Your website is a veritable tool for driving your digital marketing strategy. As more consumers gravitate towards online shopping and websites take the place of physical stores and offices, it has become imperative for businesses and organizations to ensure that their websites enhance their digital marketing efforts.
When audiences are redirected from social media sites to websites, their experience on the website determines their next step. It follows then that if potential customers land on web pages that are ineffective or unimpressive, they will not only take their business elsewhere, but will also have an unfavorable impression of the business or organization. A research showed that 94% of first impressions of websites were design-related. So, the onus lies on web owners to guarantee an effective design that aids a smooth interaction between visitors and the business.
Six web design mistakes
Whether you are a rookie designer who has designed their website with a content management system (CMS) like Wix, or you hired a professional to design one for you on WordPress, these mistakes are likely to occur. Therefore, it’s advisable for you to regularly review your website design and audit your web analytics to identify loopholes that may be weakening your digital marketing efforts.
Invisible communication tools
When new visitors (or returning viewers) land on your pages, they need to be able to communicate with your website or your business. If for some reason they are unable to do this, it defeats the purpose of your digital marketing.
But much more than their ability to communicate with you, is their ability to be able to provide avenues for others to communicate with your business too. For this reason, your website should have communication tools that enable visitors to lead others to you.

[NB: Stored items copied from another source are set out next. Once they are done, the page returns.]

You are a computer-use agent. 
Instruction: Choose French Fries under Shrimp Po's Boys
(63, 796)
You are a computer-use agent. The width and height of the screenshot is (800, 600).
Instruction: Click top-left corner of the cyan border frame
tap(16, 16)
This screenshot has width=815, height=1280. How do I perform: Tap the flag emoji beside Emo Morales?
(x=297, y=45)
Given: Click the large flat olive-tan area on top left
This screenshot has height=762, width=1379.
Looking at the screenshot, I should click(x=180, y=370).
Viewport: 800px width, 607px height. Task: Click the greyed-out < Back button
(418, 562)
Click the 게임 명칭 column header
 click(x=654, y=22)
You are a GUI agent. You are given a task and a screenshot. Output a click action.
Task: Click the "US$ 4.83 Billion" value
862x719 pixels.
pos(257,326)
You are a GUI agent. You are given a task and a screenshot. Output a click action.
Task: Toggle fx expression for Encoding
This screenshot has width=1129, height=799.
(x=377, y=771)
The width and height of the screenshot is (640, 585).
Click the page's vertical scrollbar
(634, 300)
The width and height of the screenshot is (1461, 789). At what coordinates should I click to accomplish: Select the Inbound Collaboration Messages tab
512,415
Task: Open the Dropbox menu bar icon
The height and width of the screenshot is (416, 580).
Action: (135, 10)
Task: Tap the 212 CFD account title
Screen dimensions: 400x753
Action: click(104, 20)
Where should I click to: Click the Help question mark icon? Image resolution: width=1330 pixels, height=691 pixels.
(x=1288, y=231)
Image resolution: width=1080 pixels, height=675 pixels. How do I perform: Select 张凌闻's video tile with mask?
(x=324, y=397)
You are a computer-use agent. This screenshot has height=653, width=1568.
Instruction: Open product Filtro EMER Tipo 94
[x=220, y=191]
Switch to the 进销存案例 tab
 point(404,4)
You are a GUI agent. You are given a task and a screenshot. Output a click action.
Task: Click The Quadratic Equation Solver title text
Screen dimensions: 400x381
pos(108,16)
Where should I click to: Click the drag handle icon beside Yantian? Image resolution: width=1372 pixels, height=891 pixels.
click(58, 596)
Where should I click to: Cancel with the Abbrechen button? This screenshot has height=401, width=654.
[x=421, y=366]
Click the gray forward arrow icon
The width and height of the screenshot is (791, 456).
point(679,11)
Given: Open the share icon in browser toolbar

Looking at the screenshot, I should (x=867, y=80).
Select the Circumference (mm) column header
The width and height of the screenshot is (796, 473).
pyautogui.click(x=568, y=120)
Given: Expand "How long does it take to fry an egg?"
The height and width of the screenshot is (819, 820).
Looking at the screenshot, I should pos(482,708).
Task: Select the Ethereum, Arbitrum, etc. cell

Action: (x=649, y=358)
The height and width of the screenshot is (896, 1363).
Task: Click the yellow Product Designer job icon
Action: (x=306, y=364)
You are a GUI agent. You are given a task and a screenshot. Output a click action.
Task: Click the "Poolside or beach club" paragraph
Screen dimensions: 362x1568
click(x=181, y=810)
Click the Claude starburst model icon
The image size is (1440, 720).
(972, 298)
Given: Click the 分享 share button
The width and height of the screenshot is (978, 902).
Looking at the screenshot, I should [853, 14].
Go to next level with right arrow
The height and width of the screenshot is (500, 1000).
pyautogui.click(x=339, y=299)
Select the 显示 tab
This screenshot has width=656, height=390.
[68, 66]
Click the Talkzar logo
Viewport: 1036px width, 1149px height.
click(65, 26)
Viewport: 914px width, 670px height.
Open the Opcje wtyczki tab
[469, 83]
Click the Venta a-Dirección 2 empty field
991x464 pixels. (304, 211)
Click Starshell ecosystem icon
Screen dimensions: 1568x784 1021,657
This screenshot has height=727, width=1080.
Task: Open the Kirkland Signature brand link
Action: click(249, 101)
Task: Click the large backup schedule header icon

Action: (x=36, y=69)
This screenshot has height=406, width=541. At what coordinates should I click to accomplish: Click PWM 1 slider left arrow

These four tools are important for your visitors to communicate with your business and include others in the communication too.
Live chat option on MediaOne
This tool is super effective to help visitors who are anxious to get the information they seek promptly. If you’re selling anything, you should have a live chat feature on your website. Think of this tool as a shopping attendant, helping visitors to get acquainted with your website and leading them to the location of their need promptly. With AI technology, you can also set up chatbots that get visitors exploring your website and making purchases while you’re fast asleep.
Here are things to note when using a live chat function:
- Make sure that the color theme is distinct from the main color of the page—this is to attract visitors to the function.
- Use legible fonts.
- Ensure that the live chat function has been optimized to answer a variety of questions, or you have staff on ground to respond to web visitors.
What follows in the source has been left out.